Gabriel felt something flicker through him at that, a quirk at the corner of his mouth. "Sure about that?" he murmured, and for a second Castiel actually forgot to be afraid of him long enough to smirk back a little. And now Gabriel was feeling something like pride. Oh yes. Father made Castiel purely for use as emotional blackmail, he just knew it. [How sad is it, that he really just wants a brother he can joke with, and make smile? And how, over time, that desire to make them laugh evolved into a strange kind of self-defense, a kind of laughing at himself to hide the cracks underneath. When Cas is afraid, he goes all grim and determined. When Gabriel is afraid, he laughs and makes a fool of himself]

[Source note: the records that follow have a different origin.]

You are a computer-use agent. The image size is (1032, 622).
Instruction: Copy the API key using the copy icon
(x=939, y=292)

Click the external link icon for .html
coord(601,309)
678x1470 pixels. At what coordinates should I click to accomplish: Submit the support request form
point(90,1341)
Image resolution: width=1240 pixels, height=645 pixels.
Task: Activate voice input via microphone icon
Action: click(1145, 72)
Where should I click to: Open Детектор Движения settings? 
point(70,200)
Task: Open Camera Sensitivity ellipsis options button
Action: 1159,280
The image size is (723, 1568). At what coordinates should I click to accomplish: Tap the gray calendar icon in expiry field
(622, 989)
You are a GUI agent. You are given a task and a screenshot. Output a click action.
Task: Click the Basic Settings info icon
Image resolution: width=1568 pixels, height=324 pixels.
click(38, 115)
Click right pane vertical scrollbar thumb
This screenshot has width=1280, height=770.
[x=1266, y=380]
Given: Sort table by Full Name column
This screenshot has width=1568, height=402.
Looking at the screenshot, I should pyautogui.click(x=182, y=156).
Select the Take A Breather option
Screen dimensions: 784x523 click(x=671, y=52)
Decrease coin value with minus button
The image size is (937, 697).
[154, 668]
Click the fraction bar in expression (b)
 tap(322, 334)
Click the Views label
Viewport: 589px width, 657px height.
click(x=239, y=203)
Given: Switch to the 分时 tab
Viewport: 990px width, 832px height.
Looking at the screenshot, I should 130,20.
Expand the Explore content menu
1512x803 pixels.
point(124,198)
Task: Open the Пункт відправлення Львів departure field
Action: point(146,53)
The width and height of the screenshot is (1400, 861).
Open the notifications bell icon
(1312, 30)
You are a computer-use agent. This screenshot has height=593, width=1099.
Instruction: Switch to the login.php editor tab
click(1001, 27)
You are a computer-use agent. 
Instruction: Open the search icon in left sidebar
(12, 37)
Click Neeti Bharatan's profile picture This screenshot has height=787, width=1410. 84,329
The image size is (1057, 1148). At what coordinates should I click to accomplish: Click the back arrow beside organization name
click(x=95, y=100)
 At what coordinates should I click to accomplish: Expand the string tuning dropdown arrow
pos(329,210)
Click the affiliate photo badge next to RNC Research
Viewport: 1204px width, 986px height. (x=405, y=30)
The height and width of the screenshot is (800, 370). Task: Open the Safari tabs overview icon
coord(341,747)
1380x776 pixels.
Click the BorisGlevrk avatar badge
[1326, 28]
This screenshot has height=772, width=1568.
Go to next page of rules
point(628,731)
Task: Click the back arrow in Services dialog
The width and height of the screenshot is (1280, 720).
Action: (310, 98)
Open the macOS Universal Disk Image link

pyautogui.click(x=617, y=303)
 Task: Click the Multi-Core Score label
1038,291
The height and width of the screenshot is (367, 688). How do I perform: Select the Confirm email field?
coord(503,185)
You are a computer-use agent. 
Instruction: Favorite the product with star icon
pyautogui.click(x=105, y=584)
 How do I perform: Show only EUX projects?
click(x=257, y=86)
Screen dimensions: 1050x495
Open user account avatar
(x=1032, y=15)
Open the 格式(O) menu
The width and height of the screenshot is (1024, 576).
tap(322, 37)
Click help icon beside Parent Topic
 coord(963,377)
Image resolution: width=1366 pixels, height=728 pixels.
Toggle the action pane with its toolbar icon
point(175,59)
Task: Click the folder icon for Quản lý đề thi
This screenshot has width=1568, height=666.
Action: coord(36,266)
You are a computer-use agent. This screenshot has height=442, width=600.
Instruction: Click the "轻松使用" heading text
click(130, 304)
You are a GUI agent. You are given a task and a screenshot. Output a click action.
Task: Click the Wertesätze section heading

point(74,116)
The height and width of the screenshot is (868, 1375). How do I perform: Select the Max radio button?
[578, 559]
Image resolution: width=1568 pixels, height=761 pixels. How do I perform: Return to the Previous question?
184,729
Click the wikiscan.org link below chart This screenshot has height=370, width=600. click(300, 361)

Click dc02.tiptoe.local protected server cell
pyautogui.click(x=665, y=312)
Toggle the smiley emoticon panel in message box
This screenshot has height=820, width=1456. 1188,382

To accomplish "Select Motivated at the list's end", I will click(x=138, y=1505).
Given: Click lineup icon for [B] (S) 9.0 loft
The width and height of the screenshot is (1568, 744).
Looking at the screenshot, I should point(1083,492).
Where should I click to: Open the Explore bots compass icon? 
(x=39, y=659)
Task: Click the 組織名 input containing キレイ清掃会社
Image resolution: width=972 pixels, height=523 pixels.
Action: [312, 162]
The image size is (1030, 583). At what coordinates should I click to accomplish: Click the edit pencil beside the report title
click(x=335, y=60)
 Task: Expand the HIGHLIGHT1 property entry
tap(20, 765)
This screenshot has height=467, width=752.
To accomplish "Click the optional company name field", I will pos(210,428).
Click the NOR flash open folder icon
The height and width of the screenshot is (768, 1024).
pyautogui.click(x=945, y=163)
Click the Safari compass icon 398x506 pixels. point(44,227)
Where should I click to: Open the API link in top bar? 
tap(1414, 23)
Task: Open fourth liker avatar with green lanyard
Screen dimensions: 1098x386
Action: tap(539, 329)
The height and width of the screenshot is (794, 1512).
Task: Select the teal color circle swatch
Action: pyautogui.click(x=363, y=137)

"Well," Cas allowed. "Not just to be awkward." [And the odd thing is, it works. Amusement softens anger, or fear] Then he sobered, a little, and saddened. "They have the right to say no. They want to say no." His voice gained an edge, a vehemence. "All that matters to them in creation is in this world, and they have the right not to see it destroyed simply because angels have gotten ... impatient." [The end of the world and the final plan are one thing. Zach's little chivvy-the-apocalypse-along-so-we-can-retire-already idea, while understandable, is not nearly so acceptable]

That last was almost a growl, and Gabriel looked at him for a long minute. Studied him. For long enough that Castiel started to curl in on himself again. Not out of a lack of a conviction. Out of fear. But he still met Gabriel's gaze, still shone with that depthless, immovable faith, that terrified, almost human challenge. Castiel looked at him, and Gabriel knew. Oh, how he knew. He knew what this angel was, what he represented, what he meant.

Castiel was the broken pillar. The ruined temple, the shattered mount. Castiel was the sad remnant of past glory, and the bitter reminder of their mistakes. Castiel was the man blinded by cruelty, staring into the sun and reaching out with simple grace into its warmth. Castiel was torn from Heaven, cast to Earth, reduced to all but human, and still, even still, he was all that remained of what angels were meant to be. One last, stained purity in a world rapidly going down the toilet. [Look, I did say I fangirled him like crazy, didn't I? Gabriel may be my favourite, but it was Cas who actually got me to watch the show. I love the sheer depth of him. And he is. He is the last remnant of what angels were meant to be, in SPN-verse, anyway. He is broken, and shrunken, and almost human, but he has faith none of the rest of them do, and loyalty, and a determination to do right no matter the cost to himself, a determination to serve and protect, and that's what angels are for. Not to destroy a world and invite apocalypse just to satisfy their own needs]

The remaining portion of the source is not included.